This month, Americans everywhere salute the life of Dr. Martin Luther King, Jr.
For members of the Retail, Wholesale and Department Store Union (RWDSU), Dr. King's legacy has special meaning.
We take special pride that, in 1968, the RWDSU was the first union anywhere to negotiate a contract guaranteeing Dr. King's birthday as a paid holiday.
The RWDSU was among the earliest supporters of Dr. King's grassroots drive to challenge racial injustice in the South.
In Chicago during the 1960s, RWDSU provided an important forum for Dr. King to speak out against poverty in America's cities. Later, thousands of RWDSU members stood shoulder to shoulder with other Civil Rights Activists during the historic 1963 March on Washington.
Dr. King saw the Civil Rights struggle and the labor movement as closely linked. He was a constant ally of Union Activists and most have forgotten that Dr. King was in Tennessee to support a Living Wage for Sanitation Strikers on that terrible April day in 1968 when he was slain at the age of 39.
Dr.

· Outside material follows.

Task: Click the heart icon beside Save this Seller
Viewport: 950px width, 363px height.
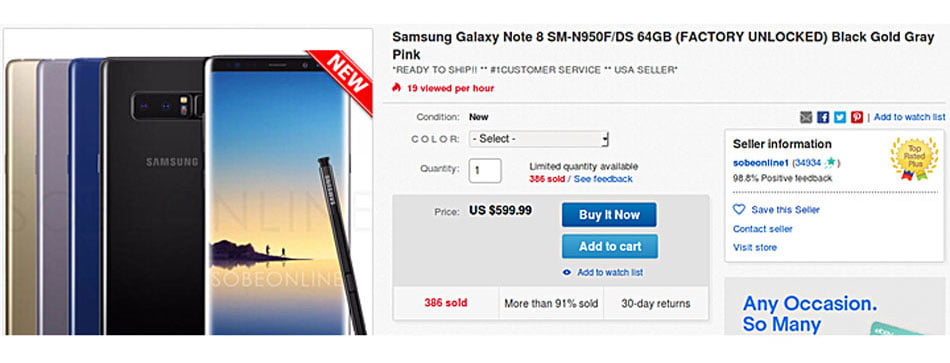Action: pyautogui.click(x=739, y=210)
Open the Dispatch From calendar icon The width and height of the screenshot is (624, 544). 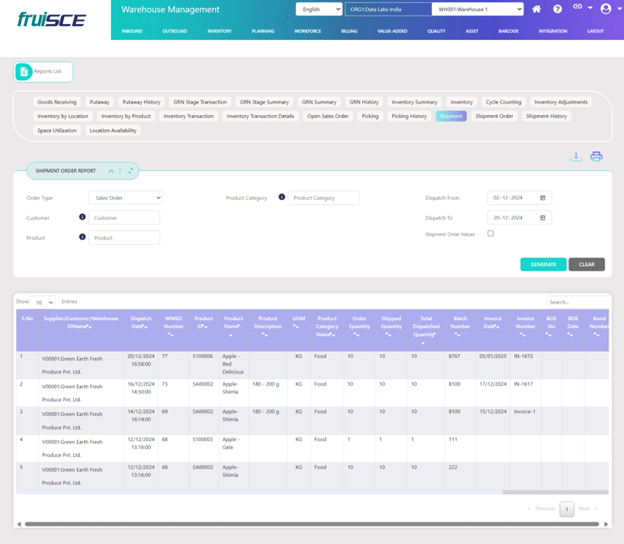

King spoke about the importance of the Labor Movement on many occasions.
"Our needs are identical with Labor's needs: decent wages, fair working conditions, livable housing, old age security, and health and welfare measures, conditions in which families can grow, have education for their children, and respect in the community. That is why negroes support Labor's demands and fight laws which curb Labor. That is why the Labor-hater and the Labor-baiter is virtually always a twin-headed creature spewing anti-negro epithets from one mouth and anti-labor propaganda from the other mouth," Dr. King said in a speech in 1961.
In reflecting on the life and work of Dr. King, the RWDSU recognizes the fight he began is not over until equality for all is a reality, and it is up to our generation of RWDSU members to complete his mission.
Dr. King’s principles guide the RWDSU as we fight for economic, social, and racial justice in our ongoing organizing campaigns like that at REI Outdoor Sports, Amazon, and with New York’s farmworkers. Dr. King’s spirit lives on throughout the labor movement and everywhere people seek to create a more just and equal society for all of us.
Dr. Martin Luther King, Jr., (right) reviews an RWDSU contract with RWDSU Local 3 members employed at Bloomingdale's in New York City in the 1960s.